File format support: works with PDF and common image formats such as JPEG and PNG.
Table extraction: specialized parsing to recover table rows, columns, header detection, and cell spans.
Form recognition: detects and extracts form fields (text inputs, checkboxes, radio buttons) with field types and values.
Page‑level control: extract data from specific pages or defined page ranges.
Confidence thresholding: filters results based on a configurable confidence score (0.0–1.0).
Deterministic performance: ensures predictable, repeatable extraction across environments including Windows, Linux, Azure, and Docker.

JSON Output Structure and Attributes

The Syncfusion® Data Extraction libraries process PDFs and scanned images to extract structured document data—including tables, form fields, text elements, images, headers, and footers—by analyzing layout patterns, table regions, borders, alignment cues, and cell structures.
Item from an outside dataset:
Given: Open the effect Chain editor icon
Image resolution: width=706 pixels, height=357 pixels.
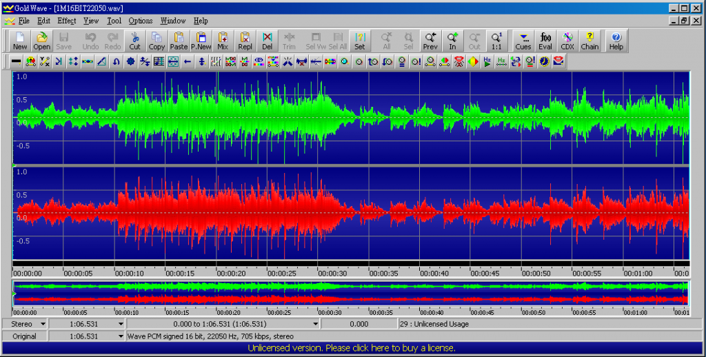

The extracted output is returned as structured JSON with per‑field and per‑cell confidence scores, along with complete document and table hierarchies, making it ready for immediate review, export, or integration into downstream workflows.

Root Structure

Below is the root structure of the JSON result:

JSON
{
  "Pages": [
    {
      "PageNumber": 1,
      "Width": 0,
      "Height": 0,
      "PageObjects": [],
      "FormObjects": [] 
    }
  ]
}

NOTE

In the Smart Table Extractor root structure, the FormObjects element will not be present.

JSON Attributes

Page Object

The Page Object represents the metadata of a page along with all the detected elements it contains in the Smart Data Extractor, and the table elements it contains in the Smart Table Extractor.

Attribute	Type	Description
PageNumber	Integer	Sequential number of the page in the document.
Width	Float	Page width in points/pixels.
Height	Float	Page height in points/pixels.
PageObjects	Array	List of detected objects (table).
FormObjects	Array	List of detected form fields (checkboxes, text boxes, radio buttons, signatures etc.)

NOTE

The FormObjects array is not included in the Smart Table Extractor output structure, as it is specific to the Smart Data Extractor and Smart Form Recognizer.

PageObjects

PageObjects represent the metadata of a page along with the detected elements it contains—such as text, headers, footers, tables, images, and numbers—in the Smart Data Extractor, while in the Smart Table Extractor they represent the detected table elements on a page.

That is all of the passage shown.